When I was working one night I heard a woman start screaming for help as she was being robbed. This women had to be in her mid 60s, the punk robbing her early 20's. As he dragged her out into traffic, cars just went around them. There were a whole group of guys across the street at the 711 and none of them tried to help either. I had all ready called in for help on my radio and thought to myself gezzz I am a 50 year old woman and its going to have to be me that helps? Just as I started to go help some guy stopped his car in the middle of traffic and got the guy off her and chased him down.

The amazing thing was after he chased the guy off, he just got back in his car and left. Didnt hang around or anything. I real hero I thought. Unlike the little punks across the street. I wonder if it had been their momma, would they have stayed so idle.

I was even training a guy that night and he did nothing as well except stand like a dear in headlights. He did get back and car and say well if it was 20 years I ago I would have done something... hmmm I wonder about that.

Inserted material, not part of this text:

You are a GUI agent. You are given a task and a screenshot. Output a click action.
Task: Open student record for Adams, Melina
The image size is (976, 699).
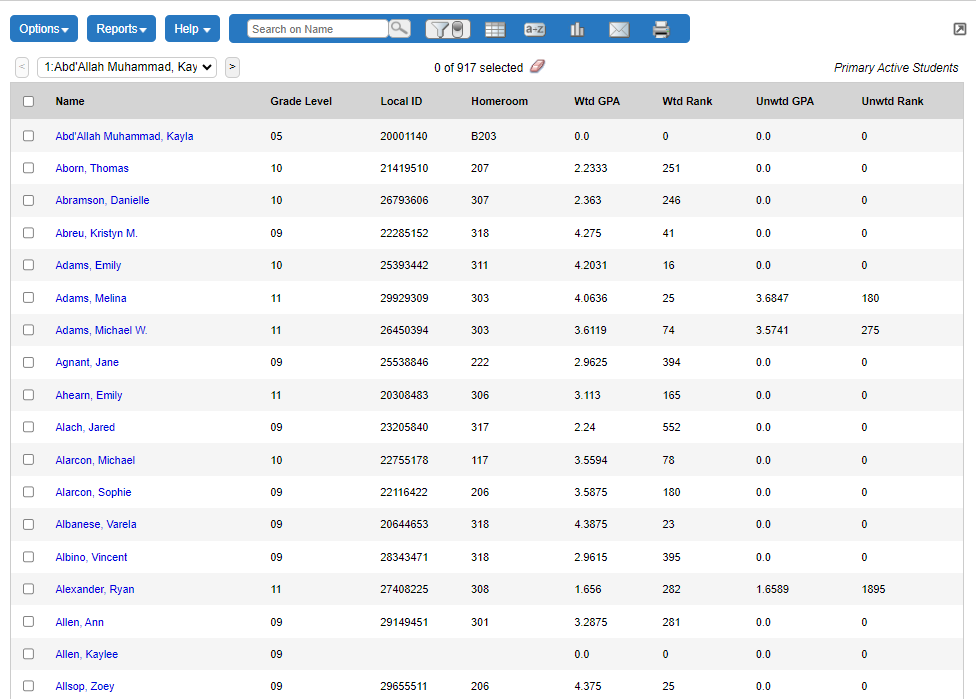click(91, 298)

Now I know mine was a robbery but he was still beating the old lady up and dragging her across the street, so still abuse on a different level.

I was happy to see some folks try in the end of the video at least.

Sometimes I think all it takes is for one person to make the first move then the rest of the cattle will follow. Still, so very sad to see we haven't even gotten above this level as humans. tsk tsk. How are we ever going to reach anywhere else? Not feeling the love here at all....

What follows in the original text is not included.